DIRECTIONS FOR THIS TASK: Set down the data below without change, skipping the pictures it holds.

★ ★ ★ ★ ★ ★ ★

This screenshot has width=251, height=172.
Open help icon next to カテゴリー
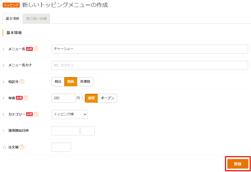(x=36, y=114)
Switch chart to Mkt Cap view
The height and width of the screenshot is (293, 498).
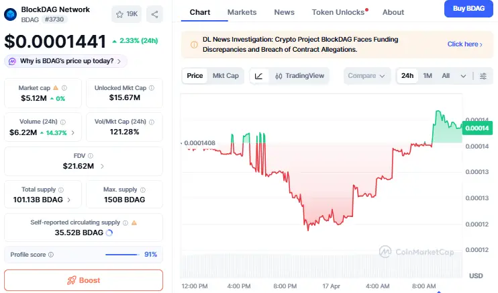[226, 76]
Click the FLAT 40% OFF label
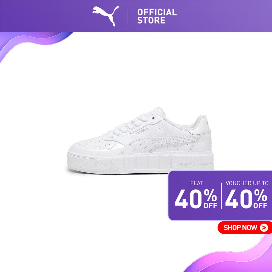The width and height of the screenshot is (272, 272). click(x=196, y=195)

★ ★ ★ ★ ★ ★ ★

TASK SOLUTION:
This screenshot has width=251, height=172.
Open help icon next to カテゴリー
(x=36, y=114)
Switch chart to Mkt Cap view
The height and width of the screenshot is (293, 498).
[226, 76]
Click the FLAT 40% OFF label
The width and height of the screenshot is (272, 272). click(x=196, y=195)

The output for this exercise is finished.